Fri, 25 Aug 2017 15:43:45 GMT2017-08-25T15:43:45Z

He was living with his mum and working as a dish-washer. But he threw all he had into a brutal play that became a Scottish classic. The dramatist talks about the return of Knives in Hens – and writing an angry film about Lockerbie

David Harrower seems faintly surprised that he’s being interviewed. Sitting in a Glasgow bar on a slow weekday lunchtime, he squints doubtfully at me. “I’m not a very good describer of my work, to be honest,” he ventures after one particularly freighted silence. “I don’t always understand it myself.”

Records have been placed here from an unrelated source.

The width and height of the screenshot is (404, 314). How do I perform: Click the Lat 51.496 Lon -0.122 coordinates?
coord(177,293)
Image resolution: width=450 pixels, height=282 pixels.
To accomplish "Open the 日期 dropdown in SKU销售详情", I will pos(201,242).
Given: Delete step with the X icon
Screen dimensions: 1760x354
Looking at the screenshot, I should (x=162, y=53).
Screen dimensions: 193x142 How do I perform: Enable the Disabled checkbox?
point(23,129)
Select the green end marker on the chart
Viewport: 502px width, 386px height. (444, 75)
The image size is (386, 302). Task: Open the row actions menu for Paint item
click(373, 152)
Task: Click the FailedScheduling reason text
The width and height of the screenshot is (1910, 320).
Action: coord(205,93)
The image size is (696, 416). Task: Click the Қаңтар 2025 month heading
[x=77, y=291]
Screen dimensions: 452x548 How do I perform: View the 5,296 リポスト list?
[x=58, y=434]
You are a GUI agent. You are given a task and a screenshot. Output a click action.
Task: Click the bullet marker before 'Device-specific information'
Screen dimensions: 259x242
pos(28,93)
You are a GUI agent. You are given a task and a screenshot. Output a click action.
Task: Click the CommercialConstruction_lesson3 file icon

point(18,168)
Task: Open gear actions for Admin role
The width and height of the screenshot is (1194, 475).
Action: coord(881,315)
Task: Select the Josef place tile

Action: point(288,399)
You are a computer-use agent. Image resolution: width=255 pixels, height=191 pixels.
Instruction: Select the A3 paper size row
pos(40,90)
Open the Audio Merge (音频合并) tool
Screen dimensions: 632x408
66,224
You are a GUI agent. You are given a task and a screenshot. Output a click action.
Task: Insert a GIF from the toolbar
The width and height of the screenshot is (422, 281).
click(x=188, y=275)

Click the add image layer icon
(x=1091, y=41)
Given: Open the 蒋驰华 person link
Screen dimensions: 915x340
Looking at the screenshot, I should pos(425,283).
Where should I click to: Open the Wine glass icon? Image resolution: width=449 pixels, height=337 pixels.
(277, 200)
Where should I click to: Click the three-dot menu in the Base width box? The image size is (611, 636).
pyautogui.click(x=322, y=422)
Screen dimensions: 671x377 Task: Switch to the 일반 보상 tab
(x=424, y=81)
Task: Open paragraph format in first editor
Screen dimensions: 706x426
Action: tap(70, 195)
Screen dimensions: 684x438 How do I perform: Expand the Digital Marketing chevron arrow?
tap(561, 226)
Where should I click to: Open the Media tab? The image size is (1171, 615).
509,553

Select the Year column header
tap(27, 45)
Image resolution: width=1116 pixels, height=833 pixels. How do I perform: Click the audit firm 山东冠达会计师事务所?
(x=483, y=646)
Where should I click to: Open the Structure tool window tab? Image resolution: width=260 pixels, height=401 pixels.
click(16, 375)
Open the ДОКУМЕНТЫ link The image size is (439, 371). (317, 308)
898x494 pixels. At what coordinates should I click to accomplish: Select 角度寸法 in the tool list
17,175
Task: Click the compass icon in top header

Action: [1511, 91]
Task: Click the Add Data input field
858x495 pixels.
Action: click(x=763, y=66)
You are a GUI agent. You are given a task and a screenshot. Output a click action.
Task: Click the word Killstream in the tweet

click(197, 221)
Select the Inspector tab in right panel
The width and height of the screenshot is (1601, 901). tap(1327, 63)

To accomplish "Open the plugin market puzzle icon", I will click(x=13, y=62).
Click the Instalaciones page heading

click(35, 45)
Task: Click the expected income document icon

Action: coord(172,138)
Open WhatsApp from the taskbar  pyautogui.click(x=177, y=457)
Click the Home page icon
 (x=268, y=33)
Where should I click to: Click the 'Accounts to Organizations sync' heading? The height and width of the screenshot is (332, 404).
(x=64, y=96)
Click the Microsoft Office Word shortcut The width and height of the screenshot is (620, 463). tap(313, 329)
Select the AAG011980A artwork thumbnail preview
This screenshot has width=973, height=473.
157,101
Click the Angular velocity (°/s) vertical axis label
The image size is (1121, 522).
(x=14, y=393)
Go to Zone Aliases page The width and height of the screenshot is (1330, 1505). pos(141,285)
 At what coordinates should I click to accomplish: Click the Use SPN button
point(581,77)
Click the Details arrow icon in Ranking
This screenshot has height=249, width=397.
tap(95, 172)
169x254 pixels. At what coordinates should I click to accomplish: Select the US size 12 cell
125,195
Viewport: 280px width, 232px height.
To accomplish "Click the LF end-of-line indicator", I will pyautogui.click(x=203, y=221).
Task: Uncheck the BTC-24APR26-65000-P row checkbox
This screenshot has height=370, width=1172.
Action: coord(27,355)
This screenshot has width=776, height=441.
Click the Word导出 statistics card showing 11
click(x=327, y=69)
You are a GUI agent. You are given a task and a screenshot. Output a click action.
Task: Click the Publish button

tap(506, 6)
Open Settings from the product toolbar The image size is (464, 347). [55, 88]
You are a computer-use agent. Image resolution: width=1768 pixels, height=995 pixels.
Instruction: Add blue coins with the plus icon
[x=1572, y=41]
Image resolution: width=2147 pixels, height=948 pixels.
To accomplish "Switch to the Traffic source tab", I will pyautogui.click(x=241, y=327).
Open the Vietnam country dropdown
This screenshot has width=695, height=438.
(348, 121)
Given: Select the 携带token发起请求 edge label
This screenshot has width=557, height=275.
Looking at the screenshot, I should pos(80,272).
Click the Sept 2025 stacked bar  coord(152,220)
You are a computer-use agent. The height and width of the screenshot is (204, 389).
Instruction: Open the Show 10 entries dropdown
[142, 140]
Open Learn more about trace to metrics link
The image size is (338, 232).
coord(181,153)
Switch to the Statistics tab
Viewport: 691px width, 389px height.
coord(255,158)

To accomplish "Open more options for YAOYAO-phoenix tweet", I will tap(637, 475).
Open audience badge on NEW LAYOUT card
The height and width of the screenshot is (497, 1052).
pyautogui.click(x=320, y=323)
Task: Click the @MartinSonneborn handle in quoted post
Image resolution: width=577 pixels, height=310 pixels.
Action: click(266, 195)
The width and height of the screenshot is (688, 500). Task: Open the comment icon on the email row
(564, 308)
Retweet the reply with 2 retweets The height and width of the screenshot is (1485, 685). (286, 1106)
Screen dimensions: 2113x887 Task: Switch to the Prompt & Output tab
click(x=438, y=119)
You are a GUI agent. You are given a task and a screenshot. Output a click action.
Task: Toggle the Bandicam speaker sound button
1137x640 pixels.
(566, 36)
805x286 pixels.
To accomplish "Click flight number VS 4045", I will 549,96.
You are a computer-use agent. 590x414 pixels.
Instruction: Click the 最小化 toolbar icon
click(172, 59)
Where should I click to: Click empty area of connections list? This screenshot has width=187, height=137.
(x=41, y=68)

But you don’t expect glib answers from Harrower: ambiguity, obliqueness and uncertainty are more his thing. The author of seven original plays, plus a scattering of adaptations, he is often called the most talented Scottish playwright of his generation. But he is also one of the hardest to pin down. His breakthrough play – in fact his first produced script – was 1995’s Knives in Hens, an elemental and brutal fable set in what might be medieval Scotland. A decade later, he came to broader attention with Blackbird, a jagged depiction of an encounter between a man in his mid-50s and a woman in her late 20s in which it becomes apparent that they had a relationship when she was 12. Although it could barely be clearer that she has been abused, the drama is somehow, queasily, a love story.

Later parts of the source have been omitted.